Gaston dès qu'il eut du poil au menton, sans demander l'accord de sa mère,
se retrouva à son tour sur une toue sablière. Il voulait prendre la
suite de ce père, disparu trop tôt. Dans le pays, il n'eut aucune
peine à trouver une embauche. Chacun ici, avait de la mémoire et
des valeurs humaines. L'adolescent maniait la queue de singe du matin
au soir quel que soit le temps pour remplir les bateaux de ce joli
sable de Loire …
Hélène
se fit une raison, elle abandonna les bourgeoises au linge si sale,
se contentant de ses longues heures à pousser l'aiguille courbe.
Elle partageait sa vie avec ce garçon qui grandissait et qui
bientôt, elle l'espérait, allait voler de ses propres ailes. C'est
là, hélas pour elle, qu'elle se trompait lourdement. Son gamin
n'envisageait nullement de vivre sa vie, il voulait rester auprès de
sa mère, reprenant ainsi le rôle symbolique d'un père qui n'était
plus.
Dans
le village, bien des hommes soupiraient.
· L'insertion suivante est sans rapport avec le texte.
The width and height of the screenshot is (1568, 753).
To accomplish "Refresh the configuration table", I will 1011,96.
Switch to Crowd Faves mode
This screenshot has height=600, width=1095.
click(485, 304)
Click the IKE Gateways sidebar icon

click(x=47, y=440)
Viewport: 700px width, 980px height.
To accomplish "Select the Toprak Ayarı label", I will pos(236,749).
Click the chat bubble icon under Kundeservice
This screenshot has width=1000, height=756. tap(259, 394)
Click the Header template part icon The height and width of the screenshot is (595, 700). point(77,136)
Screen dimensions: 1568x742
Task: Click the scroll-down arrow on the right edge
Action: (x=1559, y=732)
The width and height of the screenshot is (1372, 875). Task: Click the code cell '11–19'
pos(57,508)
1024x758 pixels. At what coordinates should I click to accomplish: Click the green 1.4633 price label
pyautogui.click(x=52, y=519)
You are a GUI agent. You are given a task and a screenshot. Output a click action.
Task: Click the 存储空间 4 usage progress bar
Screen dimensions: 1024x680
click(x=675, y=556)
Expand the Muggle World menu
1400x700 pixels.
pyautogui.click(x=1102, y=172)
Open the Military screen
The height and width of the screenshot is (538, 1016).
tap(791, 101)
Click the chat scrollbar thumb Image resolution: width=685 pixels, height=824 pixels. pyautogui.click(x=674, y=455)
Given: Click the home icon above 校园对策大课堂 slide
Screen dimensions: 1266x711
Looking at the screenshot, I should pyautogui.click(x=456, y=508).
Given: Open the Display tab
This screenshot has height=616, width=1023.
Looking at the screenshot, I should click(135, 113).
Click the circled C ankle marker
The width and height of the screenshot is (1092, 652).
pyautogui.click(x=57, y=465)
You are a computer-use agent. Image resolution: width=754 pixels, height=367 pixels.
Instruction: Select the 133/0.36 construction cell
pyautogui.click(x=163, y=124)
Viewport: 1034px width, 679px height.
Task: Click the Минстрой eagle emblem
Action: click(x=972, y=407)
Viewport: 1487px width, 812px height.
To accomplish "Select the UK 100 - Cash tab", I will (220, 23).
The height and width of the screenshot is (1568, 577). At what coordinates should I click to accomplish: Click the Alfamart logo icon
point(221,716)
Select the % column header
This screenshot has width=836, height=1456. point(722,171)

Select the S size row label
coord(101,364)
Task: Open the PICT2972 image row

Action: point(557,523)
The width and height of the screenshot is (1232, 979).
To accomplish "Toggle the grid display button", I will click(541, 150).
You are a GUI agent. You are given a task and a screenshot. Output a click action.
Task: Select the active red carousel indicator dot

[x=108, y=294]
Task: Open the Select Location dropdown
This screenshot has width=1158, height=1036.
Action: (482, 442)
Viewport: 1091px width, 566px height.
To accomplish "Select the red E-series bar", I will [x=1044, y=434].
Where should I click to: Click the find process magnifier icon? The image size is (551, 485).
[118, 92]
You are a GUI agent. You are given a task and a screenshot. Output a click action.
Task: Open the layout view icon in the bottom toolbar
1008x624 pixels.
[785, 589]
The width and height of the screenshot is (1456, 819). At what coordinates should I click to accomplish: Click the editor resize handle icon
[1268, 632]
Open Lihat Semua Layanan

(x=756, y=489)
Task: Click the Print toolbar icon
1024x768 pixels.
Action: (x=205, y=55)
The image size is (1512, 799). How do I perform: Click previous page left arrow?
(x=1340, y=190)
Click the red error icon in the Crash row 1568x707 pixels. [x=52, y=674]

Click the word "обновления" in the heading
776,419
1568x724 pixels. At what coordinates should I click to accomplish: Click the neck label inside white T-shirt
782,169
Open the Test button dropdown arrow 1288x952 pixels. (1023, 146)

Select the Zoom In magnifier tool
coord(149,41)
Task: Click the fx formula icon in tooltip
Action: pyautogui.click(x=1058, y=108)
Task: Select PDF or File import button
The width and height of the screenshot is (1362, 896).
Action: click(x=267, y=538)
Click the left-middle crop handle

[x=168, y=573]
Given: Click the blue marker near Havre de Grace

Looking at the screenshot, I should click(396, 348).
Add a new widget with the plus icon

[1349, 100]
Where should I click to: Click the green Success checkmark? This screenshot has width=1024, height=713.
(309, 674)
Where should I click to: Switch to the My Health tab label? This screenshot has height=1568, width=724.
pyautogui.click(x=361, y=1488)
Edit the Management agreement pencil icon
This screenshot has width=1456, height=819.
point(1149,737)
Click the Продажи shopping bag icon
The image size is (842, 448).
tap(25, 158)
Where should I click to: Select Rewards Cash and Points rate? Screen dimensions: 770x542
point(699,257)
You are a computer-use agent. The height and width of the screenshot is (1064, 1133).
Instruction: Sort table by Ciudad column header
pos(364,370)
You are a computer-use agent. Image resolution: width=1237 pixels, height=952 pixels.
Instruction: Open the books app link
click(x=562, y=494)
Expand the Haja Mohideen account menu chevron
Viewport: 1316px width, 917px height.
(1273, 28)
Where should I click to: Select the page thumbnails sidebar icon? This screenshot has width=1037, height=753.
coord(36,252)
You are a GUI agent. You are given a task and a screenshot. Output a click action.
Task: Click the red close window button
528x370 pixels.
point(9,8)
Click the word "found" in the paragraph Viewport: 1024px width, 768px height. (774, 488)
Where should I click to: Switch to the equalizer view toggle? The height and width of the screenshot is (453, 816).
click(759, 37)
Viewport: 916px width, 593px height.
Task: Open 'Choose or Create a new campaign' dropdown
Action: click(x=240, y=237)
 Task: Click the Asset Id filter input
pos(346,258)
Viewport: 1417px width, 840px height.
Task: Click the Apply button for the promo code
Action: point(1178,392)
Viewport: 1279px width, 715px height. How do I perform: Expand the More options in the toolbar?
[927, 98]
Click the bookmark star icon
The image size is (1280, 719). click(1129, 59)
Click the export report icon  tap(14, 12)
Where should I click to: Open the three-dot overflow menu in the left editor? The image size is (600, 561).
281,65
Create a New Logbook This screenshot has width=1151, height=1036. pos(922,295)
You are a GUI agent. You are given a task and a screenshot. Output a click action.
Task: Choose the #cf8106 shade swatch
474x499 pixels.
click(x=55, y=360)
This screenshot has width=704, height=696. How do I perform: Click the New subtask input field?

L'âge n'avait en rien
entamé la beauté d'Hélène. Il y avait des célibataires et des
veufs (la chose n'était pas rare en cette époque rude) qui
couvaient des yeux celle qui pourrait illuminer leur vie. Mais
Bertrand était pire que mari jaloux, il ne quittait pas sa mère dès
qu'il avait terminé le travail.
Un
jour de fête votive, le plus assidu des prétendants n'en put plus
de cette attitude déplacée. Gaston brûlait sa jeunesse,
s'interdisait tout plaisir et rendait inaccessible une mère qui n'en
demandait pas tant. Il fallait lui parler, lui faire comprendre la
réalité. Il profita de la buvette pour prendre à part le garçon.
« Mon
garçon, tu consacres toute ta vie à rendre à ta mère l'amour
maternel qu'elle t'a donné. Nul ne songe à te le reprocher mais tu
confonds les rôles. Regarde les castors de la rivière, quand ils
ont grandi les enfants de la saison passée sont priés d'aller
tenter leur aventure ailleurs. C'est ainsi pour toutes les espèces
et quand l'un des parents vient à disparaître, un autre célibataire
vient prendre la place mais jamais un petit de la portée ! »
Le fils qui avait sans doute bu un peu plus que de raison le bon petit vin du
pays, eut bien du mal à comprendre le sens de cette énigmatique
leçon de chose. Il avait l'esprit embrumé et ne saisissait pas le
sens exact de cette curieuse tirade. Puis, quelques lumières se
firent dans les brumes de son cerveau. N'était-il pas le dragueur de
sable à bord de la toue baptisée « L'enfant castor » ?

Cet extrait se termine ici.